You seem oddly enthusiastic about giving your government the right to violate freedom of speech for entities you do not like, thus removing a platform used both as a platform for speech and for commerce, for 150 million Americans. It totally makes sense to violate the First Amendment over unproven and hypothetical fears of FYP algorithm misuse. Enjoy your slippery slope :)
Feel free to re-read my comments and address my actual statement, pointing out that your initial assertion is wrong. That, versus changing the subject.
>Enjoy your slippery slope
There's certainly a slippery slope here—and a strawman, but they ain't mine.
You just refuse to accept that entities that you do not like also have Freedom of Speech rights. You continue to believe that Freedom of Speech is a positive right to people, rather than a negative right against the government. You are therefore perfectly fine with preemptively suppressing the speech (and commerce) for over a hundred million American citizens, because you perceive a threat from the FYP algorithm, because you do not value the Freedom of Speech rights of entities you do not like. That is a slippery slope. If you don't want to recognise that either, that's your prerogative.

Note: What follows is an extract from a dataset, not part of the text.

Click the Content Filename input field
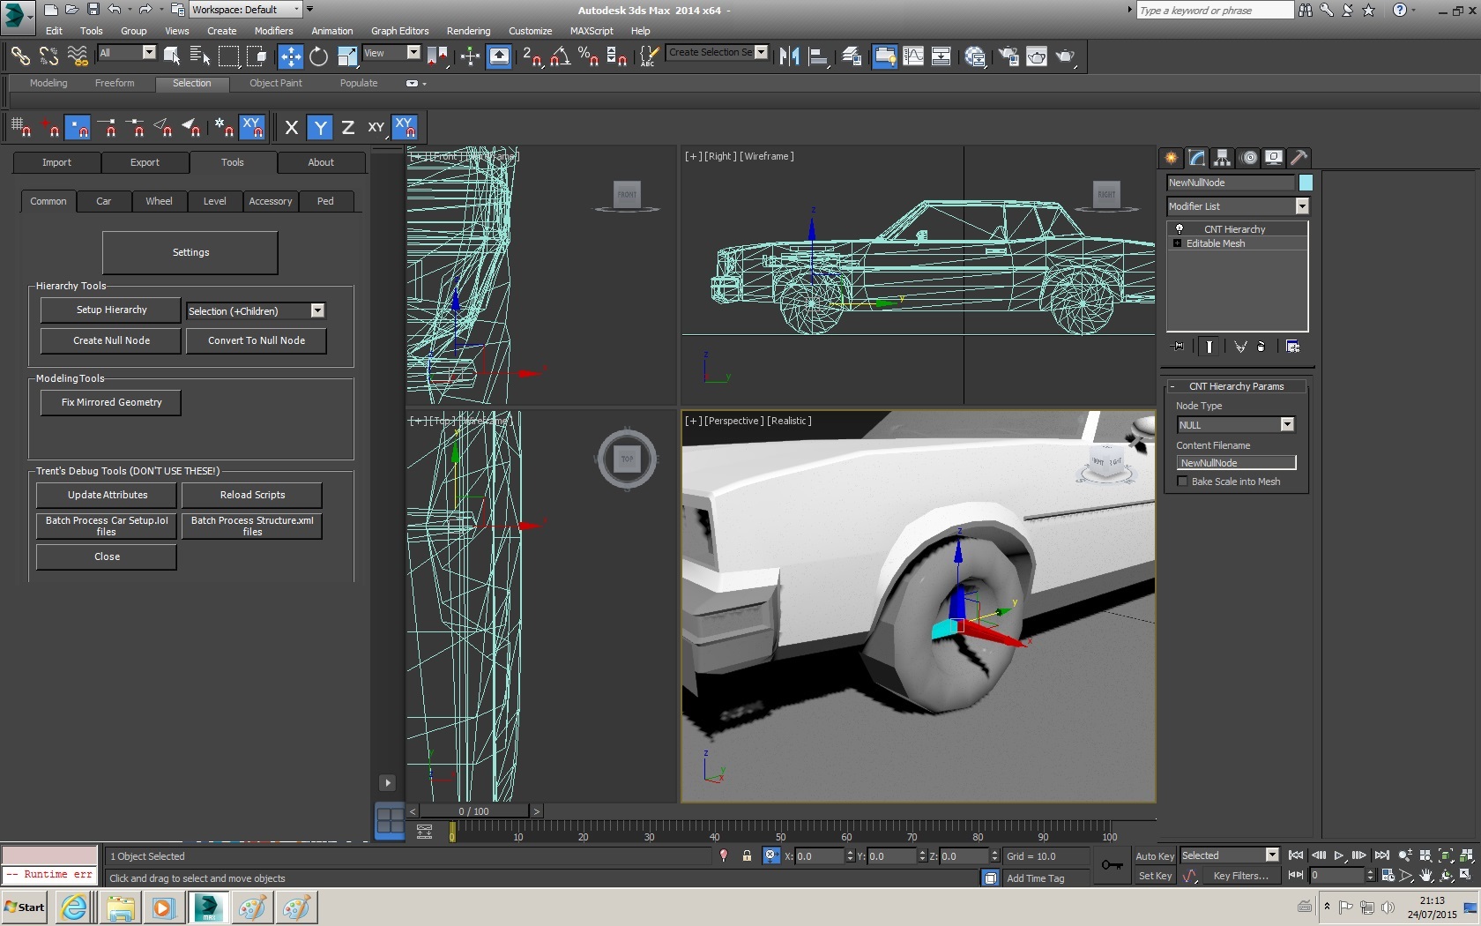The height and width of the screenshot is (926, 1481). click(1235, 463)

At this point, why even have a negative-right Freedom of Speech if you're just going to treat it like a positive right anyway? Ridiculous.
Yup, the composition of the Court has changed, thus its stance has changed. But if you choose to defer any and all thought to this Court, who consistently give the government wide latitude to do whatever it wants so long as it invokes the magic words "national security", that's your prerogative. It's a sad way to live though.